Problems and tasks>
1/ Rewrite the paragraph of the news report on ISIS arrests in Iraq that begins "In addition to the capture of ISIS members" as a shorter version that keeps its main facts.
2/ According to the news report on ISIS arrests in Iraq, on what date did Iraqi armed forces arrest seven ISIS fighters in Samarra?
3/ Resume the news report on ISIS arrests in Iraq after its final sentence.

Exercise text>
Ten ISIS terrorists were captured and weapons, ammunition and hideouts of the groups were seized across various locations in Iraq in the past week, according to a press release from the US-led Coalition to defeat ISIS.
"Our partners in Iraq and Syria are leading the way to find and eliminate ISIS fighters, finance, logistics, and media networks," read the latest weekly press release from the Combined Joint Task Force – Operation Inherent Resolve (CJTF-OIR).
On January 9, Iraqi armed forces arrested seven ISIS fighters and 19 other criminal offenders in Samarra province.
"The Samarra Operations Command continues its search mission of uninhabited terrain areas, islands and riverbanks with the support of Iraqi Army Aviation units," detailed the CJTF-OIR statement, before going on to add that the operation "resulted in the arrest of seven terrorists and 19 other offenders wanted by the Iraqi judiciary.”
A second group of ISIS fighters was arrested on January 13 in Nineveh province.
"The Military Intelligence (MI) detachment of the 16th Division, in cooperation with the MI unit from the 75th Brigade, and the 2nd Regiment from the 76th Brigade, arrested three terrorists in the areas of Hammam al-Alil and al-Qayyara in Mosul," according to the CJTF-OIR statement.
The three militants captured on Monday were wanted by the Iraqi Judiciary for "participating in terrorist operations against Iraqis and Iraqi Security Forces."
In addition to the capture of ISIS members and militants, Coalition-trained Iraqi forces found and confiscated a large amount of weapons and ammunition in several hideouts and safe houses around Iraq, including caches of explosives, booby-traps, light and heavy weaponry, mortars, rockets and anti-tank missiles.
Weapons caches and materials intended for the manufacture of explosive devices were captured in Anbar, Kirkuk, Baghdad, Salahadin, Nineveh and Diyala provinces.
"Removing Daesh fighters, weapons and IED material remains a top priority as Daesh continues to plot attacks against innocent civilians and our partners throughout Iraq and northeast Syria," read the Coalition’s concluding statement.

[Items listed in a dataset]
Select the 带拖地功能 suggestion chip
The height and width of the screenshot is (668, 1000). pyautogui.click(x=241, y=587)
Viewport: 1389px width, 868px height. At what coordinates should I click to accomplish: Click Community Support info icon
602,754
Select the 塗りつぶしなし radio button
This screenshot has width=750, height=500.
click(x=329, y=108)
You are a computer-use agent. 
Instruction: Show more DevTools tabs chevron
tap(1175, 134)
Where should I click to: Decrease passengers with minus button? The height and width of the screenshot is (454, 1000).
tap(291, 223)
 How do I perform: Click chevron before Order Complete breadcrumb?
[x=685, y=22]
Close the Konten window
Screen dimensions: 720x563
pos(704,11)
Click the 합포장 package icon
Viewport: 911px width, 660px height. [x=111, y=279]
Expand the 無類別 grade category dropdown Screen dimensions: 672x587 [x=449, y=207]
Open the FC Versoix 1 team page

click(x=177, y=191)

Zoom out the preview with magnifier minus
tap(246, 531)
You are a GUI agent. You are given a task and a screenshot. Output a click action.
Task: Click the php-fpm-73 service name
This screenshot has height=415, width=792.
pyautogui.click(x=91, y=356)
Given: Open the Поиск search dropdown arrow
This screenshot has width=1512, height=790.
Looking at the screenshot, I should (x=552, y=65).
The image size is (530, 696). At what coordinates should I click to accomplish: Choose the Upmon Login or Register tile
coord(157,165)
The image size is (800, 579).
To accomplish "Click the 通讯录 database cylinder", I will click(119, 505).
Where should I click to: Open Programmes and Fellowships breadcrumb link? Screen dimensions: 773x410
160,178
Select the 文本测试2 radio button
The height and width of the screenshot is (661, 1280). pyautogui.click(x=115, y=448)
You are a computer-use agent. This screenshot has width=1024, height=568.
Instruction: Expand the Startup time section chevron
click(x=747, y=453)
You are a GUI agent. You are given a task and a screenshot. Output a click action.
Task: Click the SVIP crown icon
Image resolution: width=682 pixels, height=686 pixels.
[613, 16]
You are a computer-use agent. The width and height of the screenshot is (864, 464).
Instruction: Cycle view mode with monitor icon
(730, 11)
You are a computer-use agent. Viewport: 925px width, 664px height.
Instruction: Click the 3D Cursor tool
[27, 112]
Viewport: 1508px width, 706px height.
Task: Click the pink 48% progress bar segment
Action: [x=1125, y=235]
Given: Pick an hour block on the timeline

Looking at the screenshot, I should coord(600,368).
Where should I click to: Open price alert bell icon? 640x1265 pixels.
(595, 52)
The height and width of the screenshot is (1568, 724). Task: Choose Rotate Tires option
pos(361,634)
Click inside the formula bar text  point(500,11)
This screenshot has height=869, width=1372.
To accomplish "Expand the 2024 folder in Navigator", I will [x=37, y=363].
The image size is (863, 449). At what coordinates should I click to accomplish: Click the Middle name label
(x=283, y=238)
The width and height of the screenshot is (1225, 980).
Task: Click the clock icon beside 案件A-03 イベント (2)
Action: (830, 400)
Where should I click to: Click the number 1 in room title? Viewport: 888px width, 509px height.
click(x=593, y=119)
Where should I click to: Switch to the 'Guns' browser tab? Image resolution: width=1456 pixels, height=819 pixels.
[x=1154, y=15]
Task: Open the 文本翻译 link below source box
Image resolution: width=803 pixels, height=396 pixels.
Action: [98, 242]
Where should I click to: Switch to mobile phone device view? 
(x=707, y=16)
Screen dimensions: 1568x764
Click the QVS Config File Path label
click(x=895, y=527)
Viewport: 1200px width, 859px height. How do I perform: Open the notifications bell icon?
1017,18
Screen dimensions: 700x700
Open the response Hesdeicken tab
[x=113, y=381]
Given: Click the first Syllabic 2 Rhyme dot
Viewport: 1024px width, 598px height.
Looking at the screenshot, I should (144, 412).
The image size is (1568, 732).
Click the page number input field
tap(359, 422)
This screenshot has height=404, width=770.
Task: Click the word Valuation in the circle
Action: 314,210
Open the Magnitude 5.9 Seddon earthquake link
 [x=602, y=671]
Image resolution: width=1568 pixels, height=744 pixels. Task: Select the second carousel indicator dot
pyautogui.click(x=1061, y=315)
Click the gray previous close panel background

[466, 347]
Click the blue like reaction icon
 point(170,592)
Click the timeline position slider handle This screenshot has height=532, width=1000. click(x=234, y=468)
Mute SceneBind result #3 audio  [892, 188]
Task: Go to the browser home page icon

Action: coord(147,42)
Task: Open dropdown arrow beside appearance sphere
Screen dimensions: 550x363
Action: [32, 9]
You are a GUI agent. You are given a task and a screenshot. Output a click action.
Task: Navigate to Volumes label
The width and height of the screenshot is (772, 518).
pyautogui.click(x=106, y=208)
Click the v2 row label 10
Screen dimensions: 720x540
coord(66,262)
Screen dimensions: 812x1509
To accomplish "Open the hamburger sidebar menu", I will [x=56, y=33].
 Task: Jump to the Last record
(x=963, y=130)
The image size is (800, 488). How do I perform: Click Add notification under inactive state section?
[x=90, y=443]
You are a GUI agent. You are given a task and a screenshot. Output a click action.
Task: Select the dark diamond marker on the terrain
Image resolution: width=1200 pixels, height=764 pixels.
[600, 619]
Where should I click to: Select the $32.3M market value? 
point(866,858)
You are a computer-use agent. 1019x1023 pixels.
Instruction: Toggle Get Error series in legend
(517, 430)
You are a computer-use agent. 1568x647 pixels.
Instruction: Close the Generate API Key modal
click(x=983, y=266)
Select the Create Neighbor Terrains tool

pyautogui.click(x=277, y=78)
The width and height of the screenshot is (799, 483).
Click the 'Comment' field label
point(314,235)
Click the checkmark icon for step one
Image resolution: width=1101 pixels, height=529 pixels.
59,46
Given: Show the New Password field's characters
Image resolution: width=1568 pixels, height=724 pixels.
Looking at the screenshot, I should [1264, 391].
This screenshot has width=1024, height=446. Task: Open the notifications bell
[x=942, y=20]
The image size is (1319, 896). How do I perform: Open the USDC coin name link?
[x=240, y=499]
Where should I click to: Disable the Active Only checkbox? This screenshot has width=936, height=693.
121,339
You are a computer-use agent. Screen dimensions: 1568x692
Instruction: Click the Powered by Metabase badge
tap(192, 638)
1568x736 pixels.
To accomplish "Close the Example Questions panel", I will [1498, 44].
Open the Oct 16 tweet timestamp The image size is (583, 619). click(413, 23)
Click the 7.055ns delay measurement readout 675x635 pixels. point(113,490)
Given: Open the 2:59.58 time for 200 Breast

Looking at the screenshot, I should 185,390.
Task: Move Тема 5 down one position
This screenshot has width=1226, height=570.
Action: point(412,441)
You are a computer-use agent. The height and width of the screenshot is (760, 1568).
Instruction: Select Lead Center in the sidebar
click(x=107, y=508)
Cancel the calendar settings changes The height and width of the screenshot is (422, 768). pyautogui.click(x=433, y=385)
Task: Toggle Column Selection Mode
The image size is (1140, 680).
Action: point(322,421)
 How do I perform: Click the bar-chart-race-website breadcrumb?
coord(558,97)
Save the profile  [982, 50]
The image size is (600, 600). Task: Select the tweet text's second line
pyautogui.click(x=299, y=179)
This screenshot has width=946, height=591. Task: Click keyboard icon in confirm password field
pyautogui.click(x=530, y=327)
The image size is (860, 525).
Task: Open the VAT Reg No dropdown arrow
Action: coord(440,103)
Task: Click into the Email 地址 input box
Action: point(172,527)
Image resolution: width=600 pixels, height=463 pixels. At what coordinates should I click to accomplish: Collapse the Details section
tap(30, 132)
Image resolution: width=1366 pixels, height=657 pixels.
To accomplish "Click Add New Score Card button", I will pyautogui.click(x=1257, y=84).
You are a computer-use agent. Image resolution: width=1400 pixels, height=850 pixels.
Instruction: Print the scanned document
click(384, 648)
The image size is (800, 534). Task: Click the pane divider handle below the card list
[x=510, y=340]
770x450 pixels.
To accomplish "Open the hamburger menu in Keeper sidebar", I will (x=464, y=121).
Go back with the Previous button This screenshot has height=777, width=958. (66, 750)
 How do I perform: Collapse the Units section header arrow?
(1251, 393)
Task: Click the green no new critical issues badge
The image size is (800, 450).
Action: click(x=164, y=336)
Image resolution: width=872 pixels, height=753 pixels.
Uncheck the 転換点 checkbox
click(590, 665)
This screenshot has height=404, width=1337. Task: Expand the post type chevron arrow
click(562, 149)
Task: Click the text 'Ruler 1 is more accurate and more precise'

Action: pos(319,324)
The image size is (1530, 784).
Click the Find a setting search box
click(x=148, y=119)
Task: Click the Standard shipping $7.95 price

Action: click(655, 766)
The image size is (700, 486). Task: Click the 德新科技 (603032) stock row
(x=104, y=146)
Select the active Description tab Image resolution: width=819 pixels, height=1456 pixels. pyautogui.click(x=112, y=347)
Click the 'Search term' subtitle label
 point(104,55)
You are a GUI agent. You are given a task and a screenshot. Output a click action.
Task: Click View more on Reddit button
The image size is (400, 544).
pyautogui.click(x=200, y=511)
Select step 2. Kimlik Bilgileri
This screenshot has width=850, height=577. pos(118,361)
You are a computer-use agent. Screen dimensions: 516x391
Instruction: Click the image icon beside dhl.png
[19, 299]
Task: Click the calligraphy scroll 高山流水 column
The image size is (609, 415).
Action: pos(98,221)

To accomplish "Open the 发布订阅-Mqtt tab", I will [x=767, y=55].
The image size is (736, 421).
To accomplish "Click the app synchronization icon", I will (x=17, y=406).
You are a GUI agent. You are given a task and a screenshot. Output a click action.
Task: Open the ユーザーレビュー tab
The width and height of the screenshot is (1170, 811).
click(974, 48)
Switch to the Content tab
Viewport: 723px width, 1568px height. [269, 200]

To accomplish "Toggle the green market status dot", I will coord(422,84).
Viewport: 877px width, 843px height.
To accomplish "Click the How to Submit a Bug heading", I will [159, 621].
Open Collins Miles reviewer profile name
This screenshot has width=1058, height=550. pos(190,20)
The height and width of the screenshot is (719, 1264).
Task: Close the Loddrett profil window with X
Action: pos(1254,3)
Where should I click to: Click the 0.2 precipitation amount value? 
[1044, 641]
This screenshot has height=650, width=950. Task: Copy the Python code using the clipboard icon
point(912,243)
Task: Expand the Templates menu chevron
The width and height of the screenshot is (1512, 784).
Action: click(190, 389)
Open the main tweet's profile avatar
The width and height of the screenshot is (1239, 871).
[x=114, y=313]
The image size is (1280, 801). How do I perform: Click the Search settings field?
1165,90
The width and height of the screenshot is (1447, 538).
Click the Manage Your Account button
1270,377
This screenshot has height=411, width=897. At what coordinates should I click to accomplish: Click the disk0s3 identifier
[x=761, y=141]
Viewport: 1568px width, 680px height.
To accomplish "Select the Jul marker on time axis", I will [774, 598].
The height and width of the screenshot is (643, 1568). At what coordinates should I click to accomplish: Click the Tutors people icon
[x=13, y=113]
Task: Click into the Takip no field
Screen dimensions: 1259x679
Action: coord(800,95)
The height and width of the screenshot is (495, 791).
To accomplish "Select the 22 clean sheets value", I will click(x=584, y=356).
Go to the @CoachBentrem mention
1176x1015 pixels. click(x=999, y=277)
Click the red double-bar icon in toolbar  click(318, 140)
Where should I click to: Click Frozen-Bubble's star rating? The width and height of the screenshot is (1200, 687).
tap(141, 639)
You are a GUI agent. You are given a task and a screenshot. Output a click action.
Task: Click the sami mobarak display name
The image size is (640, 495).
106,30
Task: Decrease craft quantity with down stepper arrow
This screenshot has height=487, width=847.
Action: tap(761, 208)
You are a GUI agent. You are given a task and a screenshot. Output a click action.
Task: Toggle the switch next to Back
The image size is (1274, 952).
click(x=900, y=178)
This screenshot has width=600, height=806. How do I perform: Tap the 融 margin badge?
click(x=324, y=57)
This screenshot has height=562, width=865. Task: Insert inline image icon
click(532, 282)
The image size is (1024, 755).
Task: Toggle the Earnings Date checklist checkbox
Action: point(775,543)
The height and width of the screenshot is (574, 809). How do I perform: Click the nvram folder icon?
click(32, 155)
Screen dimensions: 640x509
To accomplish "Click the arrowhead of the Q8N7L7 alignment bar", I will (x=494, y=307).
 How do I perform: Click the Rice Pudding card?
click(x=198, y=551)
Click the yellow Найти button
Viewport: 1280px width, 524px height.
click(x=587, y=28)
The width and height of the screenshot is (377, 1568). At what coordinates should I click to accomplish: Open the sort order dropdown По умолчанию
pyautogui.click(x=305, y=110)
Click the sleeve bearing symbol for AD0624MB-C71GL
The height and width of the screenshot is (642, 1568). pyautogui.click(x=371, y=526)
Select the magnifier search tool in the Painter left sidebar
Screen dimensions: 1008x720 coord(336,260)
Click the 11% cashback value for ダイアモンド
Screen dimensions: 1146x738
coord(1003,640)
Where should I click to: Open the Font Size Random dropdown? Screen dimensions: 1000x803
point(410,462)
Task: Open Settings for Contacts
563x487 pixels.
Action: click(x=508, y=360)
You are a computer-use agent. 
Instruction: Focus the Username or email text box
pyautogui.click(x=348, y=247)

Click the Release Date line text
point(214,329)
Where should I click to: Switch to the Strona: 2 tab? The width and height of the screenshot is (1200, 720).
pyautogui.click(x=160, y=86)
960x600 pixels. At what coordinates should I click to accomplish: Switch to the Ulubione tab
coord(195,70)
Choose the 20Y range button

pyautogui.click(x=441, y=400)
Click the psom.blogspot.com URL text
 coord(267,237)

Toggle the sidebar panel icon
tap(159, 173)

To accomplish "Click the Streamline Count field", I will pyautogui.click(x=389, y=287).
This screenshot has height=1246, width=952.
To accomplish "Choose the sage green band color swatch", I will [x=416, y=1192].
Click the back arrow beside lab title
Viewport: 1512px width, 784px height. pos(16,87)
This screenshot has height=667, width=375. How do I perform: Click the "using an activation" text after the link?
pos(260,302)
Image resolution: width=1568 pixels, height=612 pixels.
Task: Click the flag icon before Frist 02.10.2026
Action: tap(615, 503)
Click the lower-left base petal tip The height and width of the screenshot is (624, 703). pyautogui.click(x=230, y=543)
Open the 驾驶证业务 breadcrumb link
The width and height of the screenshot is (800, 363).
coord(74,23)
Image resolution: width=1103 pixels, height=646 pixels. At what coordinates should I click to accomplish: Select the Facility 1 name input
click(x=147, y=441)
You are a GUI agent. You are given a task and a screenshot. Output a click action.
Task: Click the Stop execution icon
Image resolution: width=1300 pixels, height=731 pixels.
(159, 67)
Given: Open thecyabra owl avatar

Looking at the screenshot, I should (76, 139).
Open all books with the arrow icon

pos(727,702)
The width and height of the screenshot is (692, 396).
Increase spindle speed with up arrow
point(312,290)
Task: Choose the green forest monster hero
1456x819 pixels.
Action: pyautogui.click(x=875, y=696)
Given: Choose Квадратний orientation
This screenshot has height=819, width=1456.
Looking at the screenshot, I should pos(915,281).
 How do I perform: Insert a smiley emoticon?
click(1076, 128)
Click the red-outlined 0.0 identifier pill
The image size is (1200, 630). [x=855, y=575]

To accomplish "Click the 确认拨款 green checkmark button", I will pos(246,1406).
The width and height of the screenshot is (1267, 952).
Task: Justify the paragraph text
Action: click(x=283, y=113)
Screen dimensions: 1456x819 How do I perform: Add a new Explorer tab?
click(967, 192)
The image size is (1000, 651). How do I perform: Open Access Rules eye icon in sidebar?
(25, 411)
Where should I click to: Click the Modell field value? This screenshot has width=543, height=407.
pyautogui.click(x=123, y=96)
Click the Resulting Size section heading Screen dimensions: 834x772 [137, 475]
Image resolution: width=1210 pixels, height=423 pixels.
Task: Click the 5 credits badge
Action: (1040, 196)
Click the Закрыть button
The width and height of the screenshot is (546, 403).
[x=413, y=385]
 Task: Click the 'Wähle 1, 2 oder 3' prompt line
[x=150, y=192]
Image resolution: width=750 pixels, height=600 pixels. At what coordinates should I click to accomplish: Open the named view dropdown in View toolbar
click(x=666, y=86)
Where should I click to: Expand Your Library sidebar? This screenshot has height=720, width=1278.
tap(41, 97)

Answers by task>
1/ Besides capturing ISIS members and militants, Coalition-trained Iraqi forces seized large amounts of weapons and ammunition from hideouts and safe houses across Iraq. The seized items included explosives, booby-traps, light and heavy weapons, mortars, rockets and anti-tank missiles.

2/ January 9.

3/
At the very end of December 2019, the Iraqi army started a new phase in the fight against ISIS, two years after the group was declared defeated in Iraq.
This constitutes the eighth phase of the "Will of Victory" anti-ISIS operation that first started on July 7, and aims to clear ISIS sleeper cells out of sparsely populated desert and mountainous areas in Iraq.
In the wake of increased tensions between the US and Iran after the US assassination of an Iranian general on Iraqi soil in the first week of January, the Coalition temporarily suspended its counter-ISIS and training missions in Iraq to focus on force protection. Shiite blocs of the Iraqi Parliament outraged at the lack of respect for their country's sovereignty also passed a resolution calling for the expulsion of all foreign troops in Iraq.
The United States rejected a request from caretaker Prime Minister Adel Abdul-Mahdi after the resolution to start a withdrawal process, and announced on Wednesday that the Coalition would resume joint operations against ISIS in Iraq. However, this latest press release quoted Coalition spokesperson Colonel Myles B. Caggins III as indicating that the mission to train local forces “remains paused.”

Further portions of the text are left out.